Which lines run from the start of the data below to the line containing "Click the PRO"? Set them down exactly, with none added.

[Stored items]
===============

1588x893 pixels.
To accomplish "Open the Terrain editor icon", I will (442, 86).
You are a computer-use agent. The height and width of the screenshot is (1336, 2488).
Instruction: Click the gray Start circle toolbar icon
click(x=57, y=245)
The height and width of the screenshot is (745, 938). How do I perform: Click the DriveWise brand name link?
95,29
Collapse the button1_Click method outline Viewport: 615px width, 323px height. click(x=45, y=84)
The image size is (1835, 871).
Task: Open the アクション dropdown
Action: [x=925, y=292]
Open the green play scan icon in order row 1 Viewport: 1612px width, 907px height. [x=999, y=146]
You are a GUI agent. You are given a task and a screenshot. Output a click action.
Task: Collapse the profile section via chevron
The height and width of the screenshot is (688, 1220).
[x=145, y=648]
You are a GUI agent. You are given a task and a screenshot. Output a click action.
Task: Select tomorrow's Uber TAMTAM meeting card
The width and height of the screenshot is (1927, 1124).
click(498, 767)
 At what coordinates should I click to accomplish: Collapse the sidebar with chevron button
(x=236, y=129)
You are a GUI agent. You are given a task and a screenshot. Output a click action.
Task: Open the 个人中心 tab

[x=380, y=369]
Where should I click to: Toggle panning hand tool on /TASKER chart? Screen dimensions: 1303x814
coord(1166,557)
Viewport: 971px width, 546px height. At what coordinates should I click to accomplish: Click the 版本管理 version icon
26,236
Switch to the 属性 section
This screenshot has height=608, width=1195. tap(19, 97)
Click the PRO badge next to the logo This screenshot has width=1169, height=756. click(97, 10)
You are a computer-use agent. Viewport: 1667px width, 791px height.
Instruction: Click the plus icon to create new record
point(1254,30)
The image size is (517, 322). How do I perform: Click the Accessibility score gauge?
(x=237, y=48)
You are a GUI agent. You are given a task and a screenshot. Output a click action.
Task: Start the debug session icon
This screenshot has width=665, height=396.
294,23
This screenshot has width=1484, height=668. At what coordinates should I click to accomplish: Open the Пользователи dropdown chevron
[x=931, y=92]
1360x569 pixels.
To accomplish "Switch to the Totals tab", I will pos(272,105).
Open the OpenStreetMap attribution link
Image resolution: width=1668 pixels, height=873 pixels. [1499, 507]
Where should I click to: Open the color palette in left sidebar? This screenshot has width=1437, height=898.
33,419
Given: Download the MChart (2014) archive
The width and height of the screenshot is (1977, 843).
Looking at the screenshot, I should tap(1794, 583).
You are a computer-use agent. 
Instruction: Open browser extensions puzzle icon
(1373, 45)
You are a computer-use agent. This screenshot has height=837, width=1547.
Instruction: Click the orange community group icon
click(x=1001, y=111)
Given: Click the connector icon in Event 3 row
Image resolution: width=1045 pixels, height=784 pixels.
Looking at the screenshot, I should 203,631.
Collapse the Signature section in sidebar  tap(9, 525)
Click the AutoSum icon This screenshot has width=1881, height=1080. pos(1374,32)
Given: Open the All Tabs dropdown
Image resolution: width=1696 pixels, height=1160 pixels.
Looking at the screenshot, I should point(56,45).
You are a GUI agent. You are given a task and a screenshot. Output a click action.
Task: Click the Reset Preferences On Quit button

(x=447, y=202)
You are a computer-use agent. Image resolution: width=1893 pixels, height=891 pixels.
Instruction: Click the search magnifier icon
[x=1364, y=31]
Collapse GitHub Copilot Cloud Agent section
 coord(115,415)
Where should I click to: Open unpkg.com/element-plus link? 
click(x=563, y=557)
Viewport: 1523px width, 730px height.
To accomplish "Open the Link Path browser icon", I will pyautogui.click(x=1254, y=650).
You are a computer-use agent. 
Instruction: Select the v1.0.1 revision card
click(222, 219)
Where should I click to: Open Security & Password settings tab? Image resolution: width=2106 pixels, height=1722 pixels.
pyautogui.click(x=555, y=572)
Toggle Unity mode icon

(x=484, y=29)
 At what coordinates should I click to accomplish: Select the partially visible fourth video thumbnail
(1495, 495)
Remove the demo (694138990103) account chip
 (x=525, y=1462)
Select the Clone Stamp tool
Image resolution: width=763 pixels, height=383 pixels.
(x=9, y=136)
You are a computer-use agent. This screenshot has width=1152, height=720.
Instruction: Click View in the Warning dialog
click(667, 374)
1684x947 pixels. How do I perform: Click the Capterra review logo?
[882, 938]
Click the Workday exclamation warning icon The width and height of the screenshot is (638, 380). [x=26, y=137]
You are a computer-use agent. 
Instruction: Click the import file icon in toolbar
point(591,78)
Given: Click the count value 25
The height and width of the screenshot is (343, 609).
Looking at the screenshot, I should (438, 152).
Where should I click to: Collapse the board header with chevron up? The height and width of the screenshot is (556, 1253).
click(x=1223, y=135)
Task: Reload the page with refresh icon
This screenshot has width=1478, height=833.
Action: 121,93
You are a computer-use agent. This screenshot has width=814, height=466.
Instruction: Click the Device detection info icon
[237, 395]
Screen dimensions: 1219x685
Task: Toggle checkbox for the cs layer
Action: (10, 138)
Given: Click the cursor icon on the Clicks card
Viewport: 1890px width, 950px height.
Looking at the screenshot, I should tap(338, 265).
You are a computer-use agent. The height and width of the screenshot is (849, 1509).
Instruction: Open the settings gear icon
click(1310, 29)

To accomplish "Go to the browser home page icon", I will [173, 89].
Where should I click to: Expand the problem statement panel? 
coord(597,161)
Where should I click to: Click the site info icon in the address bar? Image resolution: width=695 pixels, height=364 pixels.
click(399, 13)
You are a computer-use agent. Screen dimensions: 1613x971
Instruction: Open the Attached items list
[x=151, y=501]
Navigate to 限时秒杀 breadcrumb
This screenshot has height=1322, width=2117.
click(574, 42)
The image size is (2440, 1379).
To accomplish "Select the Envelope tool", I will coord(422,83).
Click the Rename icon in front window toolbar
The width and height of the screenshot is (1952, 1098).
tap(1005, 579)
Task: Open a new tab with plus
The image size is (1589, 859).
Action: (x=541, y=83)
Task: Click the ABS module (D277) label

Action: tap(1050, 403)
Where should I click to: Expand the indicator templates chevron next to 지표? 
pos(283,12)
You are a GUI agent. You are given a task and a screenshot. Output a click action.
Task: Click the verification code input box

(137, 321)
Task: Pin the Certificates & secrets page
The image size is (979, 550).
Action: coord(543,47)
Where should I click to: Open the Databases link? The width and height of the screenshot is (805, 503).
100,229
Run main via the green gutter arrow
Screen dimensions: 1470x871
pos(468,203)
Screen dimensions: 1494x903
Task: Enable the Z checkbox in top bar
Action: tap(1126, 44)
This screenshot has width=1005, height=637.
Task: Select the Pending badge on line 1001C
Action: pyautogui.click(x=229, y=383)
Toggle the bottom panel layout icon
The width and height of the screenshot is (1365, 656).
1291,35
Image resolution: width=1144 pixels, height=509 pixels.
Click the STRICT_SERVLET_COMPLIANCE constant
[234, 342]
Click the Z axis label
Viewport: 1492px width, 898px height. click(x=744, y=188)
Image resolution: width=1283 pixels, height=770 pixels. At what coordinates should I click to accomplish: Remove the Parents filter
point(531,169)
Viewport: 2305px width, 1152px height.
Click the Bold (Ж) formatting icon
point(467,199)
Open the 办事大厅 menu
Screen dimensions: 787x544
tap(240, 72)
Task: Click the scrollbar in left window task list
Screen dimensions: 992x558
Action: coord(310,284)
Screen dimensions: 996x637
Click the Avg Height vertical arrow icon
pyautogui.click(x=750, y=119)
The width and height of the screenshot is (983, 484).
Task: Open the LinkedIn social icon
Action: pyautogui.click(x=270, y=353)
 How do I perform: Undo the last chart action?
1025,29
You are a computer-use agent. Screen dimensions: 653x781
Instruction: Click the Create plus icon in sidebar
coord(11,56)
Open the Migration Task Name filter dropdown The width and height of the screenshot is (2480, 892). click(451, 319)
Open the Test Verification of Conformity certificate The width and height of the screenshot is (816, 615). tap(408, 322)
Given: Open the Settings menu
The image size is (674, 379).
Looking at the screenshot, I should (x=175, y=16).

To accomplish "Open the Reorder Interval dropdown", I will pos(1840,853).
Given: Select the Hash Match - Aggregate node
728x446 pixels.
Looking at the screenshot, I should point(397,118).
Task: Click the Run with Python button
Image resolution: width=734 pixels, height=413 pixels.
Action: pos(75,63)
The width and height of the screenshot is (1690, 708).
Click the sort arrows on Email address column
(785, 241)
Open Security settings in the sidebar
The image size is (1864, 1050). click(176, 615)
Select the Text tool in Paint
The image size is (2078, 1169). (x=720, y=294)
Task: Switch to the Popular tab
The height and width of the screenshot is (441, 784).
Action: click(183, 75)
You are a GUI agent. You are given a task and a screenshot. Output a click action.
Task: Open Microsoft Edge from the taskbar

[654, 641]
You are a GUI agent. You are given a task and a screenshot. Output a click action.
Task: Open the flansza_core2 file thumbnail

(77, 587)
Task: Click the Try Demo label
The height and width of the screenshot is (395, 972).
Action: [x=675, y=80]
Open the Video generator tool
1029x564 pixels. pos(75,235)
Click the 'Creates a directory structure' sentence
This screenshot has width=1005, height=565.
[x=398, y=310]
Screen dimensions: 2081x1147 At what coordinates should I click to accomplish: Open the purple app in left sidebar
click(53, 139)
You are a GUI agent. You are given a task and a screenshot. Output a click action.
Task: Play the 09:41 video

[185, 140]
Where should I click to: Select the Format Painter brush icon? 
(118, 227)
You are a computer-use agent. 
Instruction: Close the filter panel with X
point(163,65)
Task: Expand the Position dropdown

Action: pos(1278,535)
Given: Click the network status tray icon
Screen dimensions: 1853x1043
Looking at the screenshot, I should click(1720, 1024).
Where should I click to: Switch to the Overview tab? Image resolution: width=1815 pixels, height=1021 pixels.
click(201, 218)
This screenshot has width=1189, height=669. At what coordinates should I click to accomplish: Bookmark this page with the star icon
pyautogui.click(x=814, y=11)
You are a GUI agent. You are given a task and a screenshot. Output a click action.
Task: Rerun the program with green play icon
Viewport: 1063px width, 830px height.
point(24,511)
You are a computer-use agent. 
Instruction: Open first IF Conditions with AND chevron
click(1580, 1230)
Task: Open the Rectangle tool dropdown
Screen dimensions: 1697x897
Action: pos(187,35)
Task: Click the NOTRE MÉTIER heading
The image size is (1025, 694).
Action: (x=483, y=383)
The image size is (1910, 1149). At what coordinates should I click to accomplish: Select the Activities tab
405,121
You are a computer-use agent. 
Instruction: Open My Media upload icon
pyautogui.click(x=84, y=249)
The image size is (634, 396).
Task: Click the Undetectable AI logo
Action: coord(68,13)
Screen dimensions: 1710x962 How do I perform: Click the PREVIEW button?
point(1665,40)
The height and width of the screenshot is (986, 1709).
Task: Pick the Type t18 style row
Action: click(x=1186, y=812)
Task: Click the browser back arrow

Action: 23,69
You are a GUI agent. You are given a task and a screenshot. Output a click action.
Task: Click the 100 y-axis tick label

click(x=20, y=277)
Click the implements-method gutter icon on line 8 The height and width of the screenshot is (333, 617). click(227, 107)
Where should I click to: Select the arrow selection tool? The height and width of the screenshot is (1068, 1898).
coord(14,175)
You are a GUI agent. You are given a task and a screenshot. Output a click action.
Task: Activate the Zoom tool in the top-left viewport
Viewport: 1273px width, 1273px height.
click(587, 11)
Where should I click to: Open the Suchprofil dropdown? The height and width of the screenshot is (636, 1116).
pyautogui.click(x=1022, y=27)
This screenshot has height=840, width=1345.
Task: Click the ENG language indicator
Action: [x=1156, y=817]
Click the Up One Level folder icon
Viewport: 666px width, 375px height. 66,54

===============

| Completed task |
1588x893 pixels.
To accomplish "Open the Terrain editor icon", I will (442, 86).
You are a computer-use agent. The height and width of the screenshot is (1336, 2488).
Instruction: Click the gray Start circle toolbar icon
click(x=57, y=245)
The height and width of the screenshot is (745, 938). How do I perform: Click the DriveWise brand name link?
95,29
Collapse the button1_Click method outline Viewport: 615px width, 323px height. click(x=45, y=84)
The image size is (1835, 871).
Task: Open the アクション dropdown
Action: [x=925, y=292]
Open the green play scan icon in order row 1 Viewport: 1612px width, 907px height. [x=999, y=146]
You are a GUI agent. You are given a task and a screenshot. Output a click action.
Task: Collapse the profile section via chevron
The height and width of the screenshot is (688, 1220).
[x=145, y=648]
You are a GUI agent. You are given a task and a screenshot. Output a click action.
Task: Select tomorrow's Uber TAMTAM meeting card
The width and height of the screenshot is (1927, 1124).
click(498, 767)
 At what coordinates should I click to accomplish: Collapse the sidebar with chevron button
(x=236, y=129)
You are a GUI agent. You are given a task and a screenshot. Output a click action.
Task: Open the 个人中心 tab

[x=380, y=369]
Where should I click to: Toggle panning hand tool on /TASKER chart? Screen dimensions: 1303x814
coord(1166,557)
Viewport: 971px width, 546px height. At what coordinates should I click to accomplish: Click the 版本管理 version icon
26,236
Switch to the 属性 section
This screenshot has height=608, width=1195. tap(19, 97)
Click the PRO badge next to the logo This screenshot has width=1169, height=756. click(97, 10)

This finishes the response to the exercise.